Evaluation of surgical resection for pancreatic carcinoma at a Japanese single cancer institute.

2012 
Background/Aims: Surgical resection is a radical treatment option for pancreatic carcinoma (PC); however, it is still difficult to cure and patient prognosis is poor at this stage. Methodology: We examined the demographics, surgical records, and outcome in 64 patients with hilar PC undergoing surgical resection. Results: Pancreatoduodenectomy (PD) was carried out in 48 patients, distal pancreatectomy (DP) in 14 and total pancreatectomy in two. Postoperative complications were observed in 18 patients (28%) but no hospital death. All stage I patients showed carcinoma in-situ of intraductal papillary mucinous carcinoma (IPMC). Postoperative adjuvant chemotherapy was performed in 15 patients (23%) using gemcitabine or S-1. Cancer recurrence was observed in 36 patients (56%) and 31 died of carcinoma.
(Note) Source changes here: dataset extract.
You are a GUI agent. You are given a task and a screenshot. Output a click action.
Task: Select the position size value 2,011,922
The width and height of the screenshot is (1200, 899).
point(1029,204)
The 5-year cancer-free and overall survival rate was 12% and 14%, respectively. These survival rates were poor according to stage of tumor and survival, between Stage III, IVa and IVb were similar. CA19-9 level, morphological type, T category, lymph node metastasis, extrapancreatic nerve plexus invasion, retropancreatic tissue invasion, distal bile duct invasion, duodenal invasion and arterial system invasion were significant poor prognostic factors; however, portal vein system invasion was not significantly associated with prognosis. Cancer infiltration at bile duct cut-end and dissected peripancreatic tissue margin and presence of residual tumor showed a poor prognosis. Surgical prognosis in only non-invasive IPMC was satisfactory. Nanashima et al., Page 3 of 25 Conclusions: Radically extended surgical resection is necessary and newly effective adjuvant chemotherapy is a promising modality to improve patient survival in PC patients.